Tuesday, February 21, 2006

Too many blogs to read....

How do you guys keep up with all the blogs and forums that take your interest?

Since first reading a blog regularly, that would be Gary's, through the one blog, I have found many more of interest, including tonight, finding Mattians via Sarahs. Much as I love reading up on others exploits and have no doubt that they further my online education, it doesnt half eat into the day. I guess its not so much that it has to take up my time, more that its available if I want to spend some time doing something instead of doing the something that I should be doing.... If you get my drift. - Kind of along the lines of when you are supposed to be revising for that all important exam, or pushing hard to meet a deadline at work - suddenly, the spring cleaning/vacuuming/cd rearranging/phoning distant relatives/etc, all appear more important than usual.

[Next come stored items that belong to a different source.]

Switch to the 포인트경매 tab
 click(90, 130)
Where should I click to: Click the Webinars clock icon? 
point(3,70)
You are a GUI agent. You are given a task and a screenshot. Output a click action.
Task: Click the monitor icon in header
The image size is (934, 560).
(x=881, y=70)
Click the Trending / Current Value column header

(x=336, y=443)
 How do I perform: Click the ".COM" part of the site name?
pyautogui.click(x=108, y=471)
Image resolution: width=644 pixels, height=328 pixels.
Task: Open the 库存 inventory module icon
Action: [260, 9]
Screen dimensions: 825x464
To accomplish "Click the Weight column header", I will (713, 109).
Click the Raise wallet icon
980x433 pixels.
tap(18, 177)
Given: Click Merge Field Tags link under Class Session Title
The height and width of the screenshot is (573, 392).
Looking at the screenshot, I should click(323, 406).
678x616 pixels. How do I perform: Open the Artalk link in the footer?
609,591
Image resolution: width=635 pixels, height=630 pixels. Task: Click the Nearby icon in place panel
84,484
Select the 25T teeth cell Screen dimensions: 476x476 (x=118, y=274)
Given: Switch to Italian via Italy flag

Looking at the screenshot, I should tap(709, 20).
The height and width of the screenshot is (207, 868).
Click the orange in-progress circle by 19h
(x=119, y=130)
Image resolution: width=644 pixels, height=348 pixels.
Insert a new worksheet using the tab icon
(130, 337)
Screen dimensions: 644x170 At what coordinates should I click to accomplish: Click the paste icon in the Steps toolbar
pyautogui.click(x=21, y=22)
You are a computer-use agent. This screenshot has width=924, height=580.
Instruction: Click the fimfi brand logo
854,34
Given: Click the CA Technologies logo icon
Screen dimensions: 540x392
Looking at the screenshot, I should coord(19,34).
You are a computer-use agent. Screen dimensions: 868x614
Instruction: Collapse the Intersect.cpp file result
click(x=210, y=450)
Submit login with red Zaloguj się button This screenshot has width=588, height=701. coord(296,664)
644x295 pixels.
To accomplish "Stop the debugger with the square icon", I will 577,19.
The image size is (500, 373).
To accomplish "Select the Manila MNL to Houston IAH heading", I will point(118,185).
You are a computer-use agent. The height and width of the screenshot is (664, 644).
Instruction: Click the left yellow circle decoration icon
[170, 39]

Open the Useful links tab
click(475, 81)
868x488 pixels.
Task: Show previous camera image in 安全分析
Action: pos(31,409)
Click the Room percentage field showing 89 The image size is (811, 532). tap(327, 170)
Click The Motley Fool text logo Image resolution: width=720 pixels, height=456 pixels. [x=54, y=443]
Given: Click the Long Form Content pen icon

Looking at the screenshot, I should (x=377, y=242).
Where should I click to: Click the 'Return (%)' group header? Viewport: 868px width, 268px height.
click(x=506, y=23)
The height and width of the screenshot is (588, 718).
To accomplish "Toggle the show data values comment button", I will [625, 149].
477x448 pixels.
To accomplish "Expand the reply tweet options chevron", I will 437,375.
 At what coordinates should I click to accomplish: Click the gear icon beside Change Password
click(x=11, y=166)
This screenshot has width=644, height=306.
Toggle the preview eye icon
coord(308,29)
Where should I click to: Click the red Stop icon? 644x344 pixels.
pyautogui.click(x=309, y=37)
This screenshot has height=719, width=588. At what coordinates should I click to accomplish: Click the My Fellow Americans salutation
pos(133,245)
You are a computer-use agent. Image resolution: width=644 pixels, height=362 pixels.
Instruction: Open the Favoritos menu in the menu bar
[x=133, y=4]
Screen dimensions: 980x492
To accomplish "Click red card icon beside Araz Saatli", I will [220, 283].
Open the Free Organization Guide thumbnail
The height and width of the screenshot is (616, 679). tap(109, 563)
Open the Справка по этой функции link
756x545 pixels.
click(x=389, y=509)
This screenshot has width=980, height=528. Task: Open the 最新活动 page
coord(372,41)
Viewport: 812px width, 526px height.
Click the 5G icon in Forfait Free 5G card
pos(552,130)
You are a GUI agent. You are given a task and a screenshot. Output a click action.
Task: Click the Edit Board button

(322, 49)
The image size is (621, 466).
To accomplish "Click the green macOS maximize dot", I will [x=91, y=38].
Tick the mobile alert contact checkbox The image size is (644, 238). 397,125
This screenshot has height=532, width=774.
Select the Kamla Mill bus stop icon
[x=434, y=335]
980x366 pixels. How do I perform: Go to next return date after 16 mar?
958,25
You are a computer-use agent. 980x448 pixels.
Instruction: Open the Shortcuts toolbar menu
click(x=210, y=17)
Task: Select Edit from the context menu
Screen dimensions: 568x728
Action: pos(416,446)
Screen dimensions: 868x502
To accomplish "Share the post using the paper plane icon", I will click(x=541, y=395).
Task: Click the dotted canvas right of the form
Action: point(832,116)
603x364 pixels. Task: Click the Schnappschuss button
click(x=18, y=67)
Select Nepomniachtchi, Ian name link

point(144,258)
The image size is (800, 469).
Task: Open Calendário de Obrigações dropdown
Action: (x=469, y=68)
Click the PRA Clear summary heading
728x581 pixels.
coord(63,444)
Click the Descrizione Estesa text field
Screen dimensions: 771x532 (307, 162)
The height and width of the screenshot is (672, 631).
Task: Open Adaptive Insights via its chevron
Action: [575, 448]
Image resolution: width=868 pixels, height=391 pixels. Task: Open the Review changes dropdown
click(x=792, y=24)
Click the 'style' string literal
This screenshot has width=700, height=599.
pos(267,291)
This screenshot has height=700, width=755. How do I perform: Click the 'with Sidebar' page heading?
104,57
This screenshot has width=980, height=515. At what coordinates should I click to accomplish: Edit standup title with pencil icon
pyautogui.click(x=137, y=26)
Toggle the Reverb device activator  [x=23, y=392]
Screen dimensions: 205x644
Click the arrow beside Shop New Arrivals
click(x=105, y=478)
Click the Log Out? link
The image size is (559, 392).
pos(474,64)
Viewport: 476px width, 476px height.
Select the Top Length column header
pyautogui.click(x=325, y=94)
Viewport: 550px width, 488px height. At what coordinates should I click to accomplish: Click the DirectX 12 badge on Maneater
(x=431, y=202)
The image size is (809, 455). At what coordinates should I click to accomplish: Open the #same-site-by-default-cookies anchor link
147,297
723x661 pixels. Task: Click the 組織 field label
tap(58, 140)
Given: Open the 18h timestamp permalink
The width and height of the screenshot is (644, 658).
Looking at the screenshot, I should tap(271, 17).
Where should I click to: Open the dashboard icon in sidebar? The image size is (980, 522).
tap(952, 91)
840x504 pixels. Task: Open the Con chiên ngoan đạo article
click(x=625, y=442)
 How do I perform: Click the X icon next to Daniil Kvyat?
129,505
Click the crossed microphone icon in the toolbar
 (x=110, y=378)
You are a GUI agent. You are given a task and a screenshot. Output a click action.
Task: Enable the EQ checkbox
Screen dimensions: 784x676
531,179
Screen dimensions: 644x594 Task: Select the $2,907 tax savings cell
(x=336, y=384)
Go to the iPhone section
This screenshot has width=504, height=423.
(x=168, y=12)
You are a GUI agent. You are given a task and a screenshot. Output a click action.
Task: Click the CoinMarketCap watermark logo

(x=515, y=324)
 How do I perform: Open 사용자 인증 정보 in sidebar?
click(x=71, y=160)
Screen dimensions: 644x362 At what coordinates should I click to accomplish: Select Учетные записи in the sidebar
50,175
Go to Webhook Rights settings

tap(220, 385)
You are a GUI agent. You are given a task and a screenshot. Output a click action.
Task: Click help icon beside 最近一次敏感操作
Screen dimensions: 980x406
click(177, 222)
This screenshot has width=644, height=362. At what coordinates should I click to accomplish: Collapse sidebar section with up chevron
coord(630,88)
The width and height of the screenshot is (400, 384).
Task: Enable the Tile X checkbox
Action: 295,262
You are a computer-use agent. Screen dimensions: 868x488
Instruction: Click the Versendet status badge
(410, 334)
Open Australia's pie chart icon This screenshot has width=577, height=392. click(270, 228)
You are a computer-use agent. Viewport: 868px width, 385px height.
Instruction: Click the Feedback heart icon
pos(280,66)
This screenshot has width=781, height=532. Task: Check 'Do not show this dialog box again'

I am currently just using googles personal homepage to keep track of the regular blogs I read up on. Is there a better way? Using google personal homepage also adds to time wasting and does the one thing I dont want google to do, it turns it back into a portal rather than a search engine. Also, it doesnt give me any indication of when a blog post has been replied to.

Is there any better/less time consuming way of keeping track of all this stuff, without me giving up half my working day? If you have any recommendations, then please bare in mind, I am a shopkeeper, so the one main stipulation is the price, ie. FREE is good. Also, if it is software, it just needs to do what it says on the can - I dont need frills, just something that will run on win98 with the minimum setup and the least amount of fuss.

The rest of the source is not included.